Records to process:
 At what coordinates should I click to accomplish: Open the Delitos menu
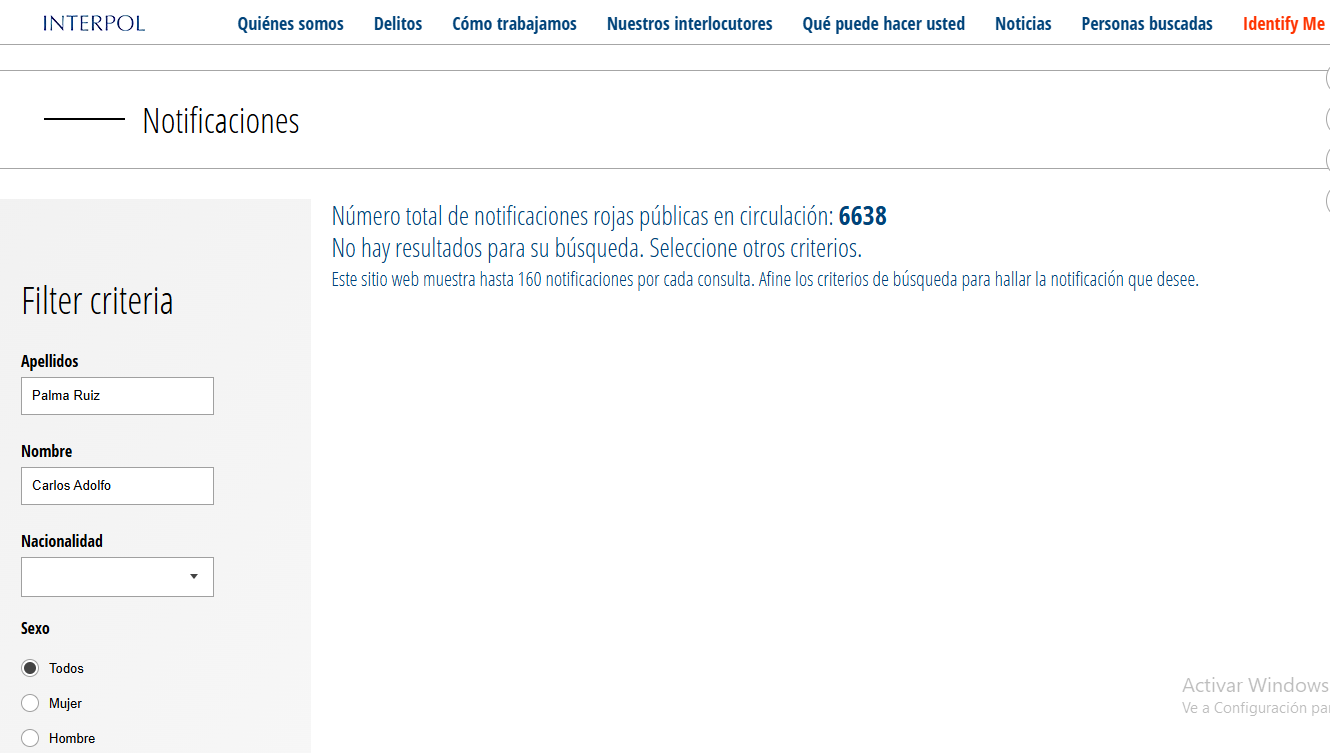coord(398,24)
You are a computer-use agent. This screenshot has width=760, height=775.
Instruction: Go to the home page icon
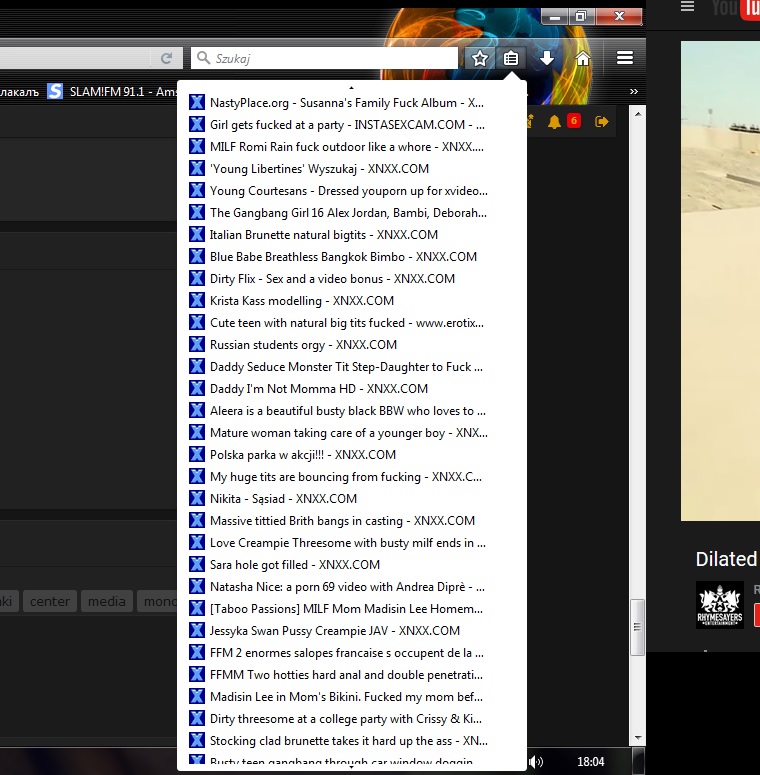coord(583,58)
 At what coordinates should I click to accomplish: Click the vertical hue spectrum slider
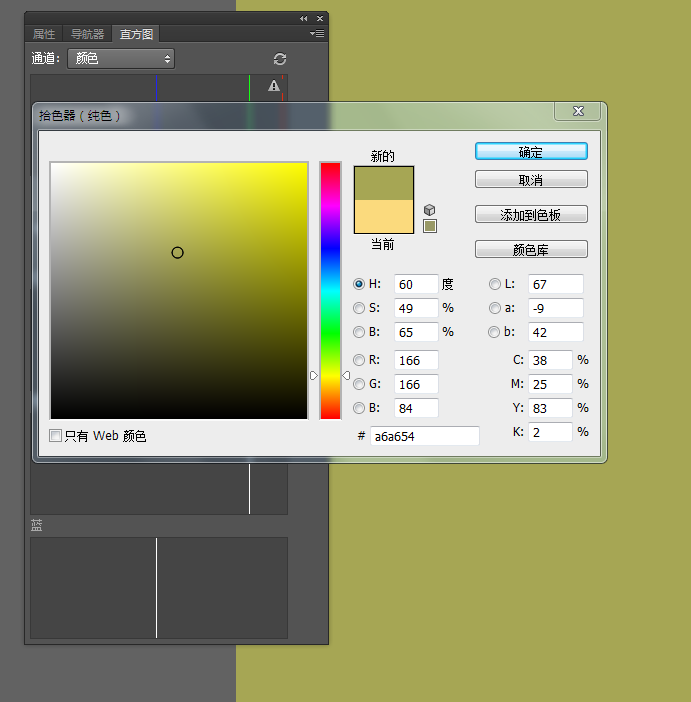330,290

What needs to be done:
Please copy the text of the items above word for word, leaving out the pictures.

Response for this exercise:
 At what coordinates should I click to accomplish: Open the Delitos menu
coord(398,24)
You are a computer-use agent. This screenshot has width=760, height=775.
Instruction: Go to the home page icon
coord(583,58)
 At what coordinates should I click to accomplish: Click the vertical hue spectrum slider
330,290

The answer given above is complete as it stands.